Por: Ana Lucía Vázquez Alvarado
Fue mi culpa.
No fue mi culpa.
Esas posibilidades ya no significaban nada, no ahora que
corría entre las calles inundadas de madrugada y grillos.
¿Fue mi culpa?
El silencio me perseguía de forma aterradora. No tardaría
en dar conmigo. Pero no sabía que más hacer además de correr. Pero, ¿por qué corría?
No fue mi culpa, ¿o sí?
No lo recordaba. Me había puesto de pie tan rápido que no
tuve tiempo de averiguarlo y ahora me alejaba cada vez más deprisa. Pero tal
vez sería mejor volver, juzgar la situación, inventar algo. Aún había tiempo, aún
podía advertirle…
Dos balas destruyeron el silencio y dieron a los perros una
excusa para aullar a coro.
¿Fue mi culpa? ¿No fue mi culpa?
Me detuve a mitad de la plaza del pueblo y miré todas las
calles oscuras que se abrían a mi alrededor. ¿A dónde ir ahora?
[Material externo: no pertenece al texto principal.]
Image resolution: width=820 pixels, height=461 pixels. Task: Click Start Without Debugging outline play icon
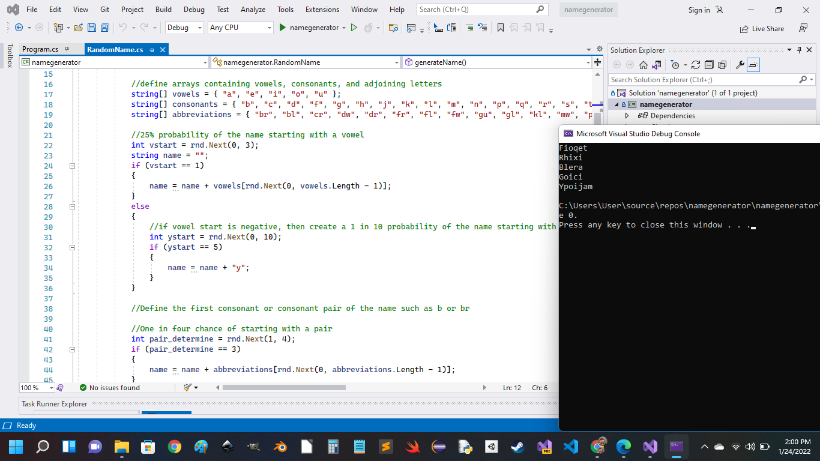point(354,28)
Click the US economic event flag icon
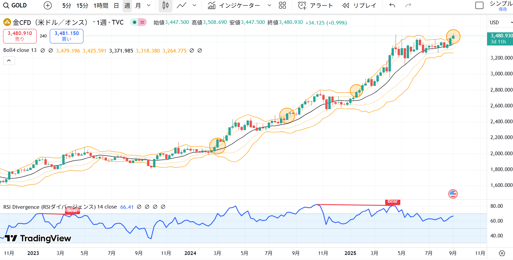This screenshot has height=260, width=513. [x=453, y=194]
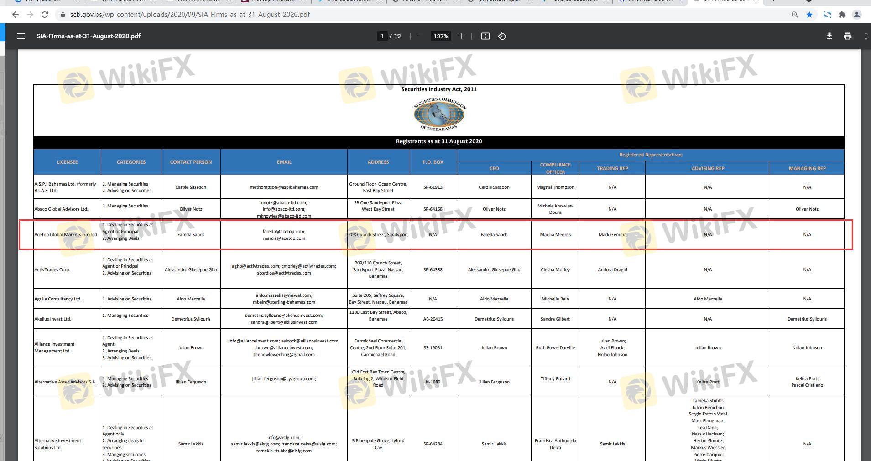Bookmark this page with star icon
This screenshot has height=461, width=871.
[x=809, y=15]
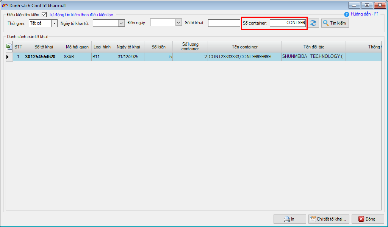Click the Tìm kiếm search button
Viewport: 388px width, 227px height.
335,23
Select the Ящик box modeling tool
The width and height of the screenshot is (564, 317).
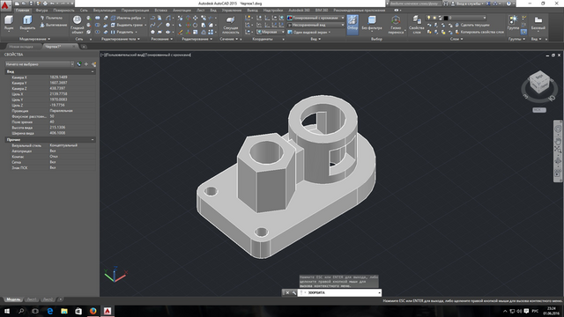pyautogui.click(x=9, y=22)
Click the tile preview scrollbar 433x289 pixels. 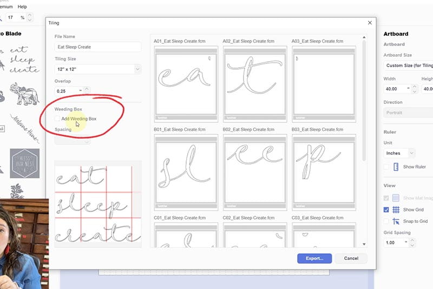364,108
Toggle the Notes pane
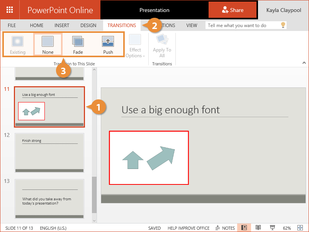Viewport: 309px width, 232px height. pos(225,228)
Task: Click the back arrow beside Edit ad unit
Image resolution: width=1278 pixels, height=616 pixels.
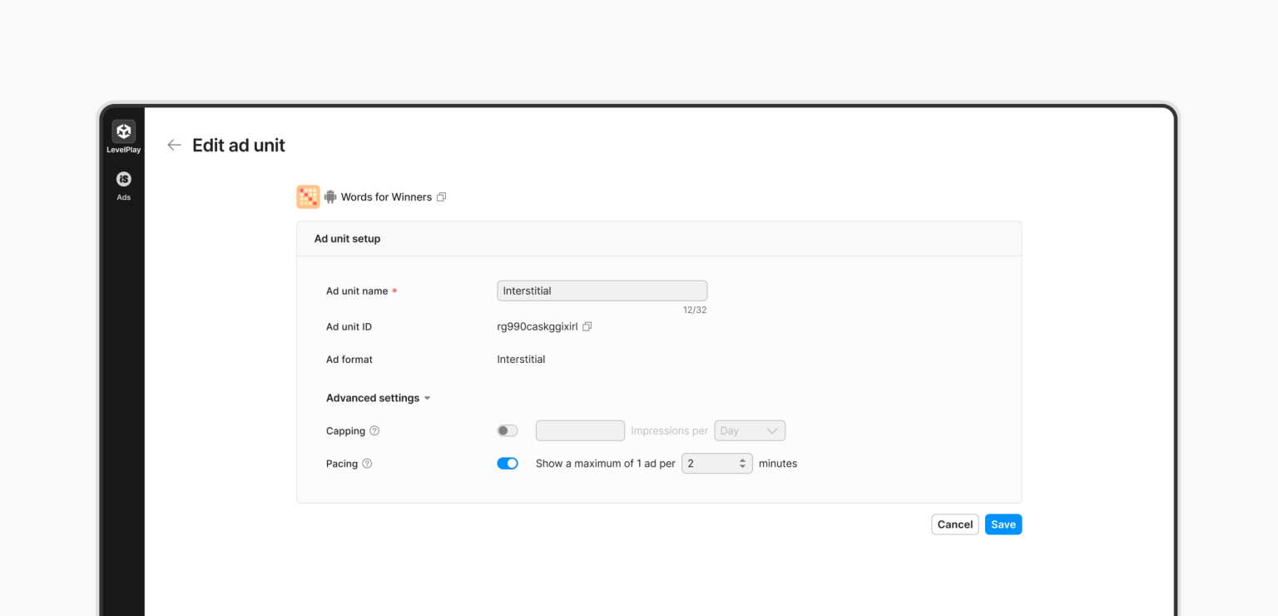Action: tap(174, 145)
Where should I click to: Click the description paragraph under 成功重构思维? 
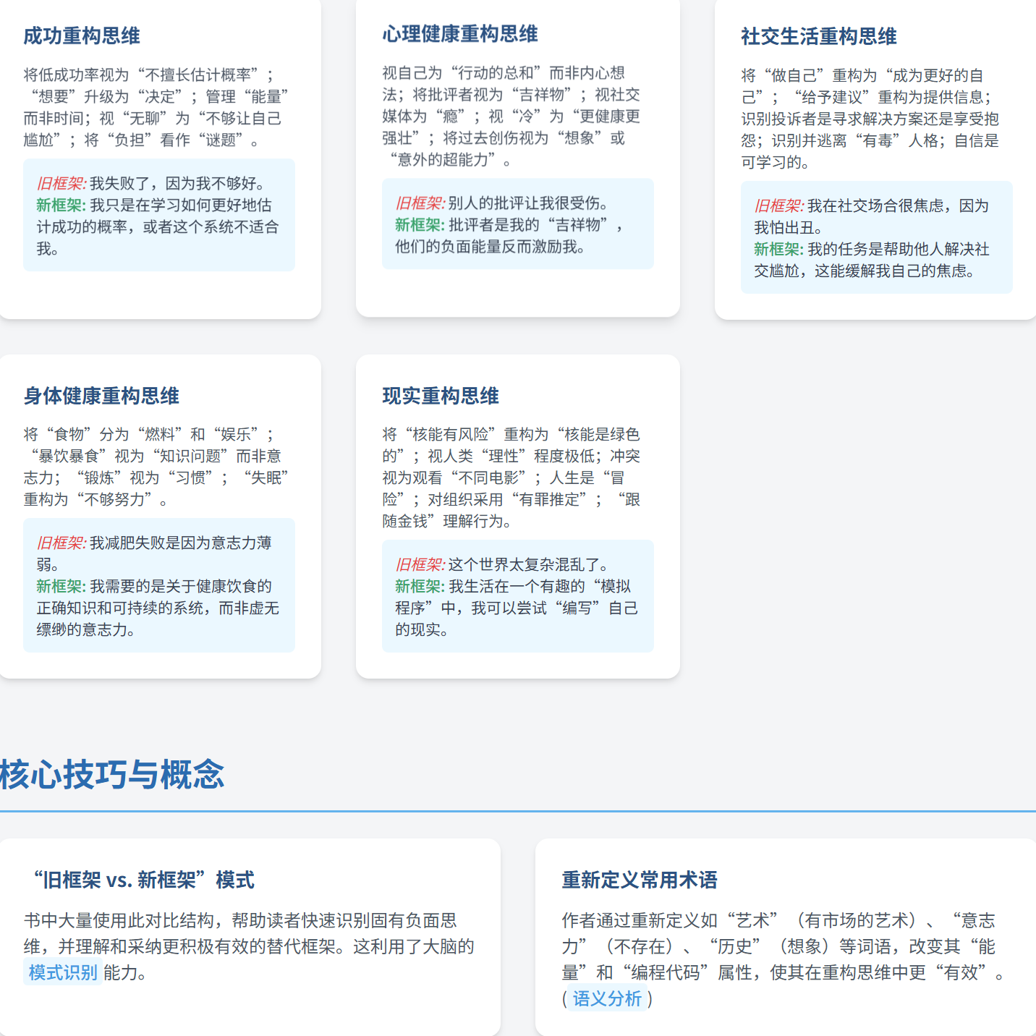click(x=158, y=107)
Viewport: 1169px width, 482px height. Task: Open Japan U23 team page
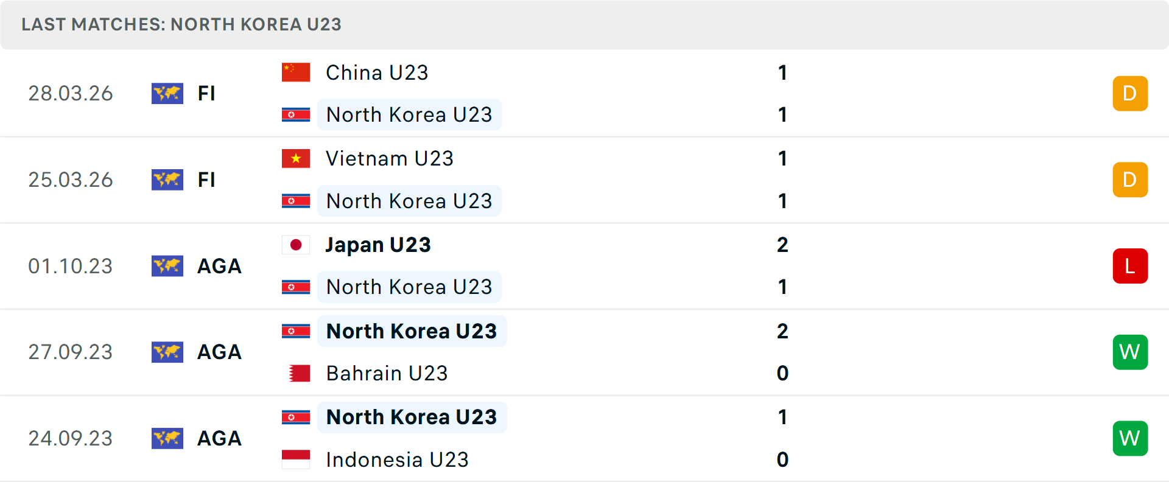click(x=377, y=245)
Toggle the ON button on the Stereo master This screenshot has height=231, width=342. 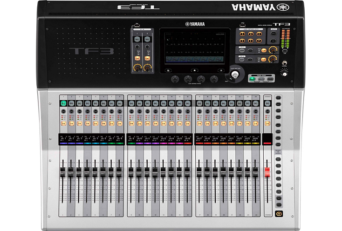pyautogui.click(x=267, y=123)
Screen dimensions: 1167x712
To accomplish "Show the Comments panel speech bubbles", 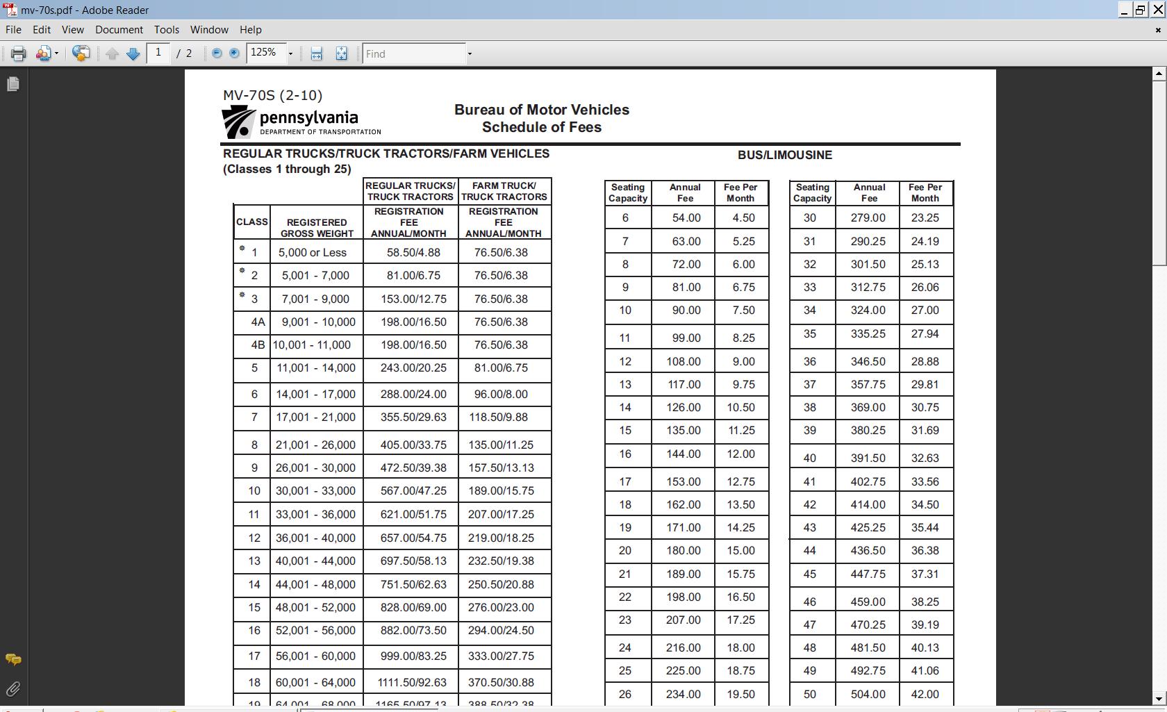I will [x=13, y=659].
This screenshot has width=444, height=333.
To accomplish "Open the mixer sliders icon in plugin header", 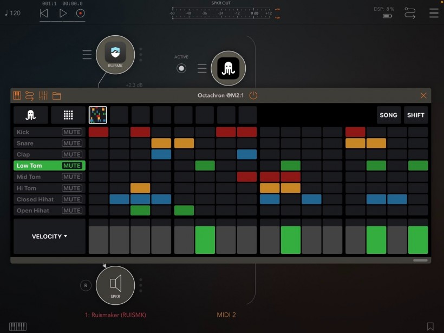I will tap(43, 96).
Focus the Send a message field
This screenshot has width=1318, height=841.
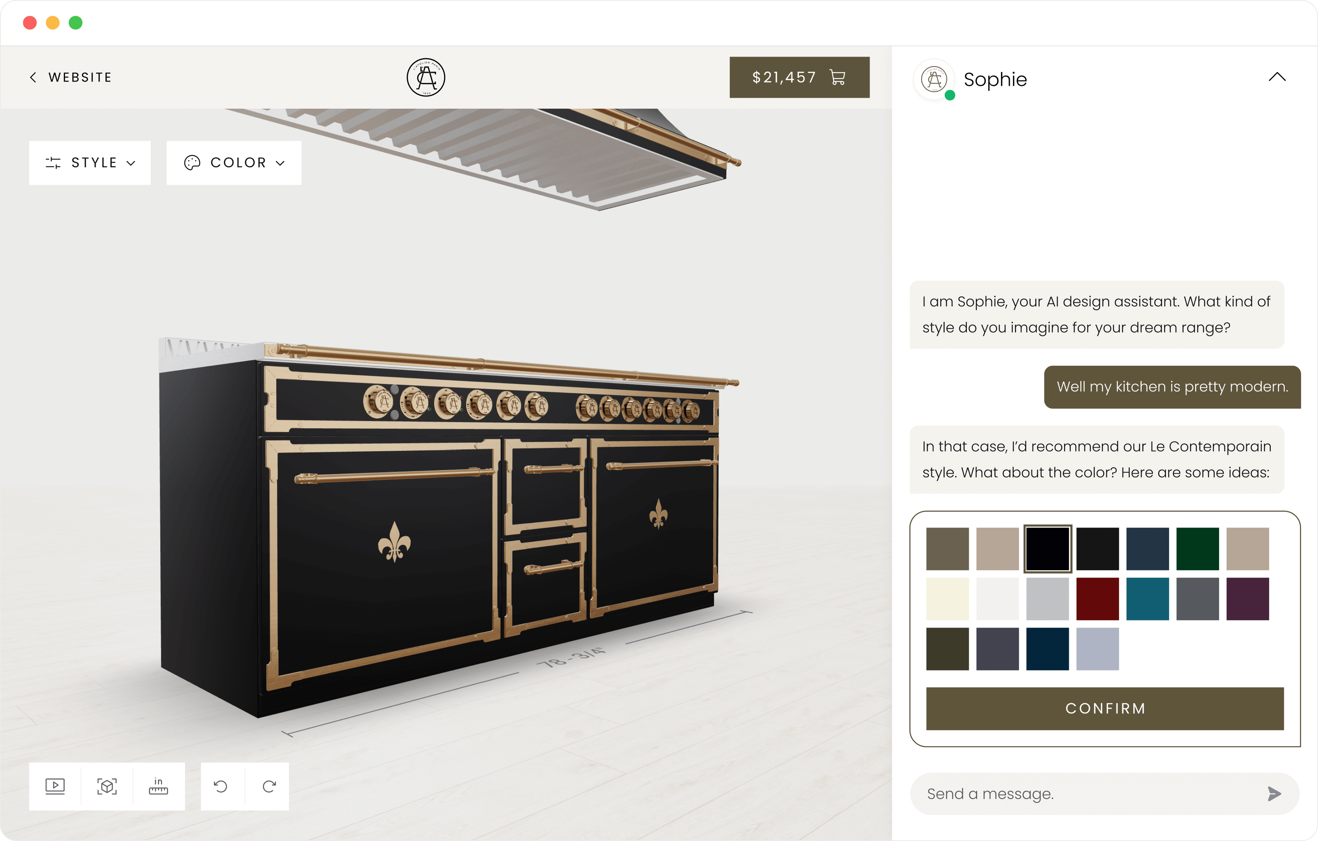[x=1089, y=793]

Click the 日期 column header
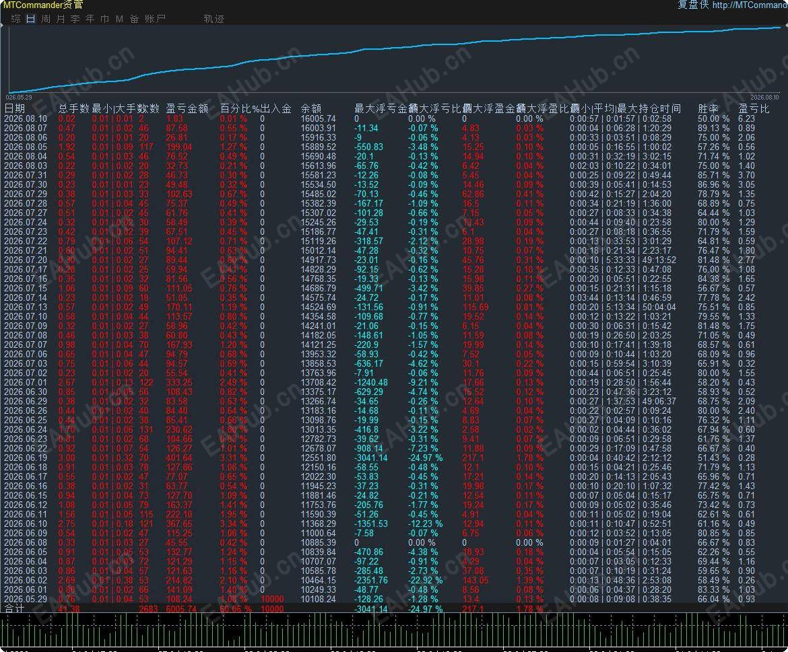(x=15, y=108)
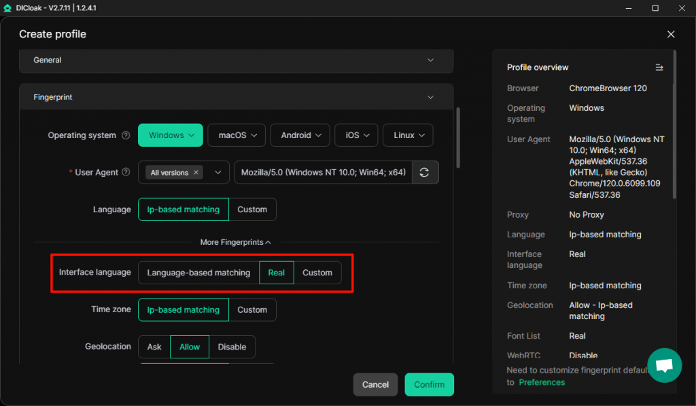
Task: Open the Preferences link
Action: tap(542, 382)
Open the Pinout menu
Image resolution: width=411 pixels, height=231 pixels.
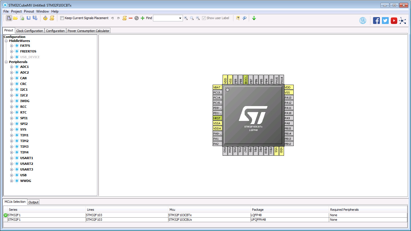(29, 11)
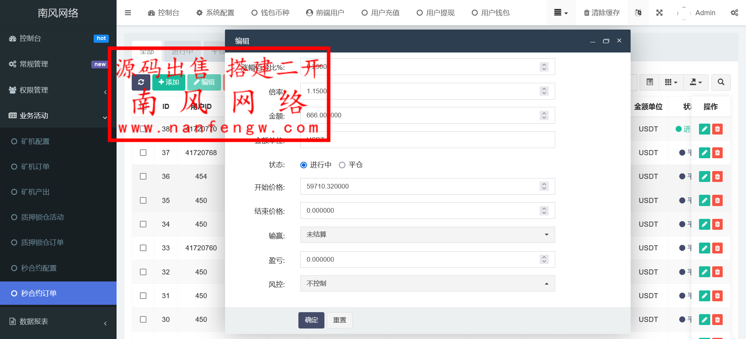The width and height of the screenshot is (746, 339).
Task: Click the 开始价格 stepper arrows
Action: click(x=544, y=187)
Poco a poco, las ventanas comenzaron a iluminarse mientras
el resto del mundo intentaba averiguar que había sucedido y los perros no se
callaron, solo aumentaron como una avalancha desde todos los puntos cardinales,
ansiosos por devorarme.
Grité de pura rabia.
¡No fue mi culpa!
Corrí por una de las calles estrechas, huyendo de mil
perros que no paraban de ladrar. Me acusaban, me juzgaban.
¡No fue mi culpa! ¡No fue mi culpa que lo mataran! ¡Yo no
disparé el arma!
Era una bonita noche, el viento era fresco, la madrugada
callada, la bebida dulce y los recuerdos amargos.
El alcohol se confundía en las callejuelas de mi mente y
mezclaba los recuerdos de esa noche de bares y risas a su gusto, como un
laberinto.
¿Fue mi culpa?
Una pregunta idiota, una pregunta de la que solo yo tenía
la respuesta.
¡No fue mi culpa! ¡No fue mi culpa! ¡No fue mi culpa! ¡Yo
no lo maté! ¡Esas balas no eran mías!
Los perros ladraban por todos lados, fantasmas que corrían
entre los ladrillos de las casas y las estrellas del cielo.
¿Fue mi culpa?
Pero yo no había dicho nada… ¿verdad?
Dijeron que iban a matarlo, y por eso huí del lugar. No
recordaba porque iban a hacerlo, ni quien lo había traicionado. Solo sabía que
ahora me tocaba advertirle que huyera.
Entonces, no fue mi culpa.
Pero yo era el único que lo sabía.
¿Qué pasaría conmigo ahora?
Llegué a una de las calles anchas, en donde la tierra se
levantaba blanca por la Luna.
Ya me esperaban, era obvio.
Pero no fue mi culpa. Había guardado el secreto. Se lo había
prometido, éramos hermanos.
¡No fue mi culpa! ¡Yo no dije nada! ¿O sí?
Me señalaron en silenciosa sentencia y los perros se
lanzaron hacia mí.
Corrí una vez más, sabiendo que mis piernas flacas no
llegarían muy lejos.
¿Quién era el único que sabía donde se ocultaba?
Yo.
¿Quién le había dicho a sus enemigos?
No lo sabía.
¿Fui yo? ¿Fue mi culpa?
Los perros que tan bien habían amaestrado, ladraron como
tormentas de carne y alcanzaron mi cansancio en un brinco salvaje. Cuando
mordieron, en el fondo celebré no tener suficiente carne para saciarlos.
«Ni para alimentar a tus mugrosos perros serví, hermano.»
Entonces recordé. La noche era bonita, la bebida dulce, los
recuerdos amargos…
El rencor y la osadía sabían a licor.
«¡Ah!..» pensé, recordando todo entre mis gritos de culpa y
los ladridos de mi castigo. «Si fue mi culpa».